第16話 師匠(檜垣星)の計画
少しばかり売れ始めた頃、海外旅行に行った。そこで、外国人女性の良さに気付いた。日本人の顔はなぜか好きになれなかった。だが、外国人の顔はどこか異世界な雰囲気があり、それが自分の好みだった。
ある時、旅先で日本語が分かる男性と知り合った。その人から買春を教わった。そんな罪を自分が犯すわけがないと思っていたが、金に余裕が出てくると、頭の中で“一度くらいは…“と悪の囁きが脳内を駆け巡った。
そして、ついに手を出してしまった。やめられなかった。帰国する度に、これで最後だと決心しても、数日後には「…あと一回なら」と思ってしまう。

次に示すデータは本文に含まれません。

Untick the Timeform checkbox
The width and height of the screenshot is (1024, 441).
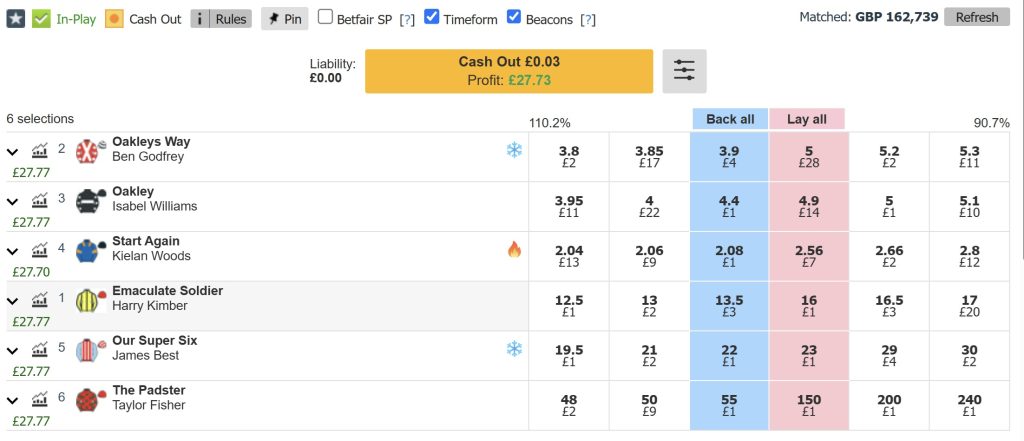click(432, 17)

いつかはバレる。自分は表に出る仕事。疑惑でも浮上するば、あっという間に人気も暴落する。
そんな時、運命の瞬間があった。恋愛ではない。観客にいるある人物に目が入ったからだ。そこで考えた。ある計画を。
その人物は庵屋哲。顔のパーツや体格が自分と良く似ており、一瞬で目に入った。その人物と関わりを持ち、親しい関係に発展させる。そして、良きタイミングで自分は海外に逃げる。その際、彼に自分とよく似た格好をさせて、全ての罪を擦りつけよう、という計画だ。
では、どうやって彼に近付くかだ。その時は名前はもちろん、仕事も分からなかった。
だが、神は私の味方だった。何と、彼は芸人であり、弟子になりたいと申し込んできた。こんな最高なことはない。
弟子入りを了承し、頃合いを探る。俺の罪を受けてくれるのだ。それまでは十分可愛がってやろう。全ては計画通りさ。